> [REQUIRED ACTION]: There is a line containing "Instruction: Click the length value 39.0" in the records below. Repeat it and every line after it, exactly, through the final line, but no pictures.

> [EXCERPTED DATA]:
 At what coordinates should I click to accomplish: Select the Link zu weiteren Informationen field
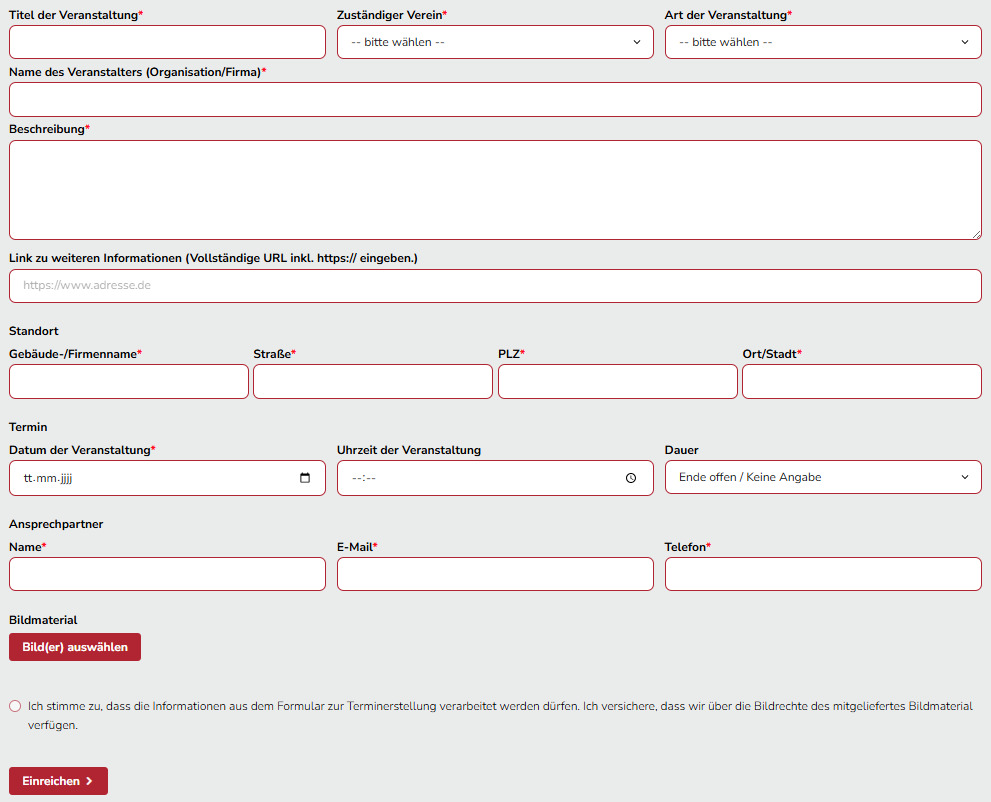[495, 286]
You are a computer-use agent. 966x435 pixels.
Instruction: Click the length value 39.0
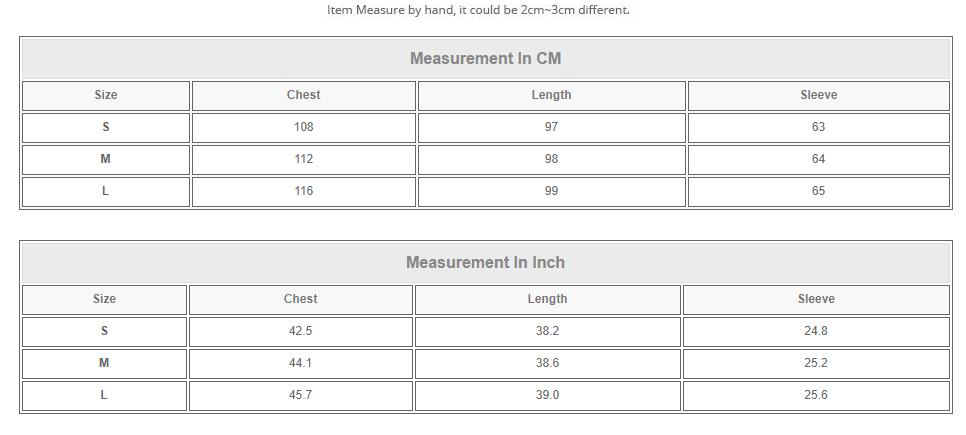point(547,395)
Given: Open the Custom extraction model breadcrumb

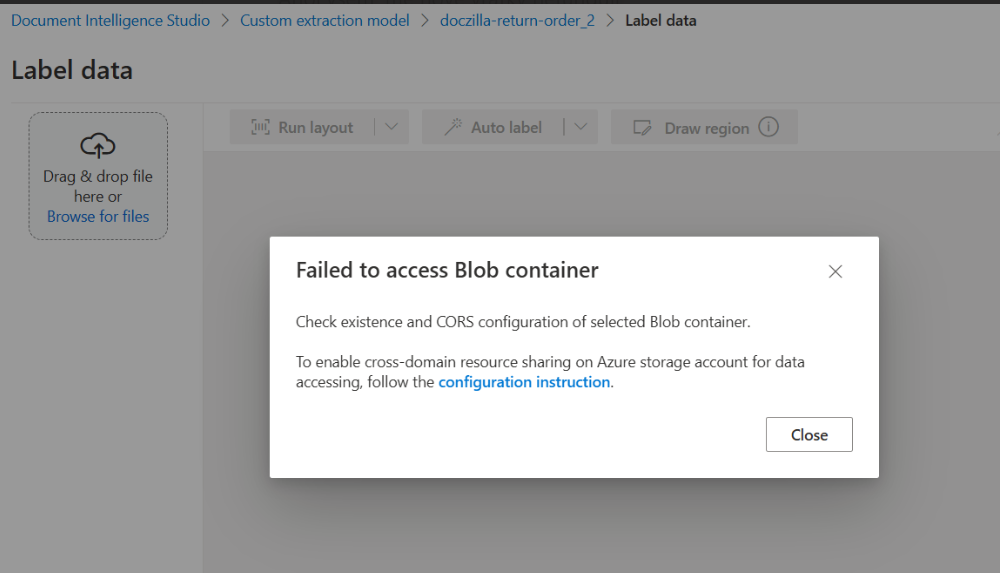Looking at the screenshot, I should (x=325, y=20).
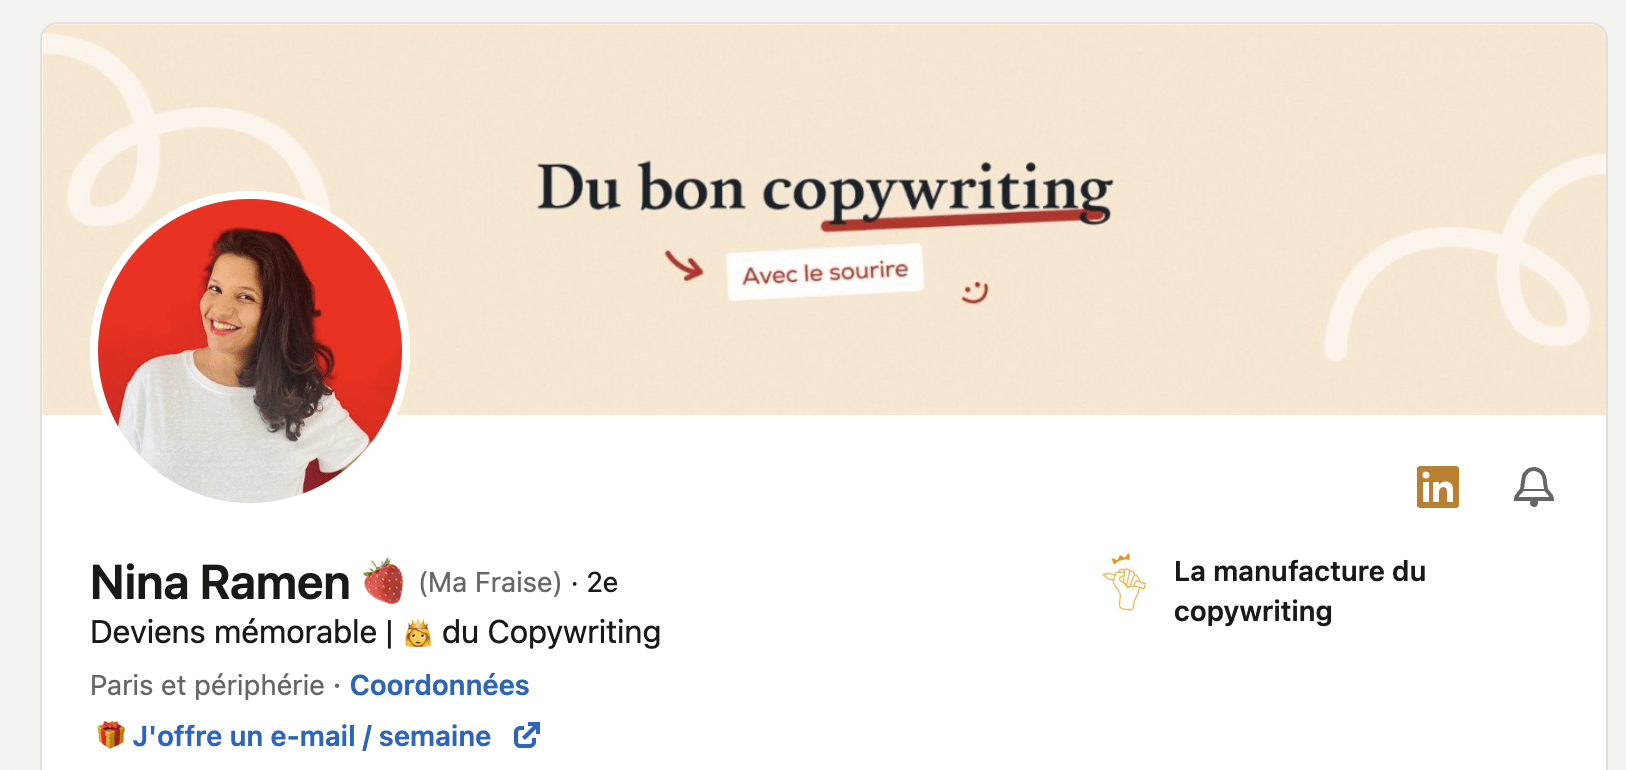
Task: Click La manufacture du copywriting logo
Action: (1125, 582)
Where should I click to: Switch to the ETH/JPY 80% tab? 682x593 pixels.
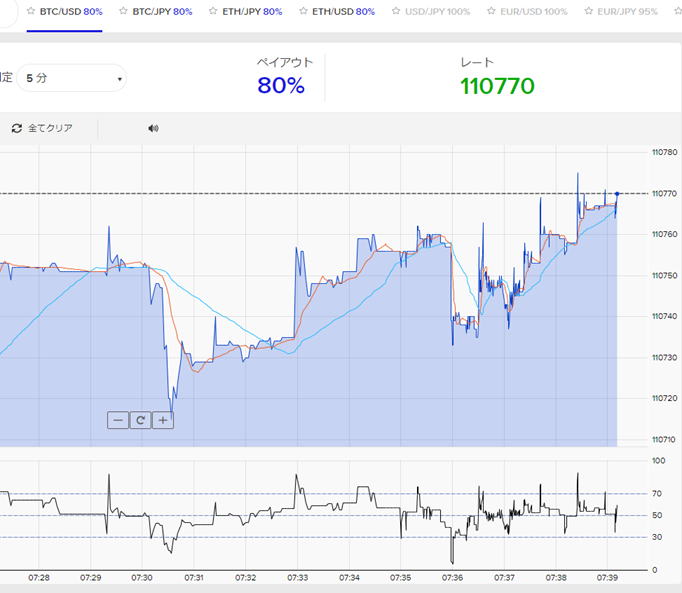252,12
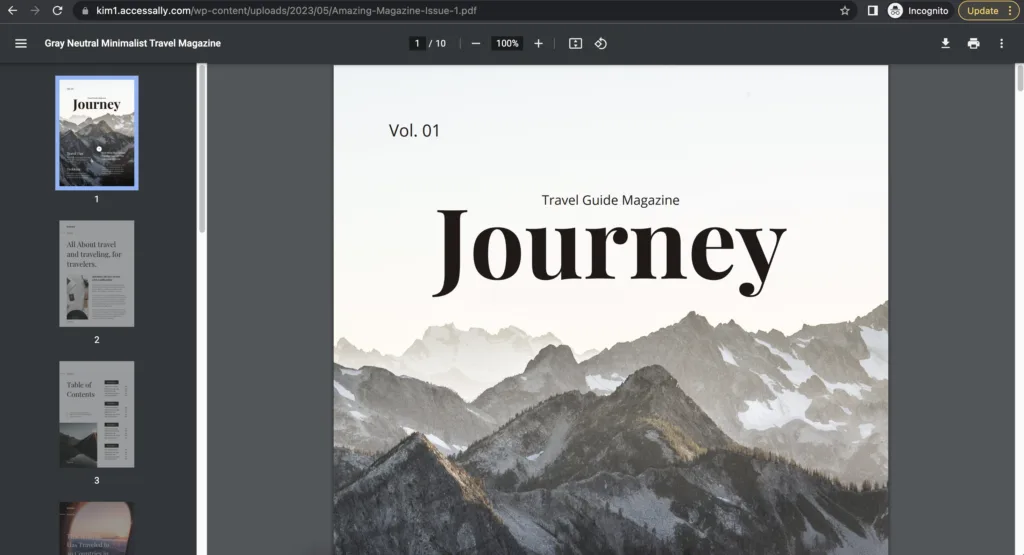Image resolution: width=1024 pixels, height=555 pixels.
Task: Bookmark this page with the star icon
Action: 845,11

> [YOUR SOLUTION]:
Instruction: Click the length value 39.0
point(547,395)
Given: Open the Custom extraction model breadcrumb

Looking at the screenshot, I should (x=325, y=20).
Task: Click La manufacture du copywriting logo
Action: (1125, 582)
Where should I click to: Switch to the ETH/JPY 80% tab? 682x593 pixels.
252,12
Image resolution: width=1024 pixels, height=555 pixels.
Task: Bookmark this page with the star icon
Action: 845,11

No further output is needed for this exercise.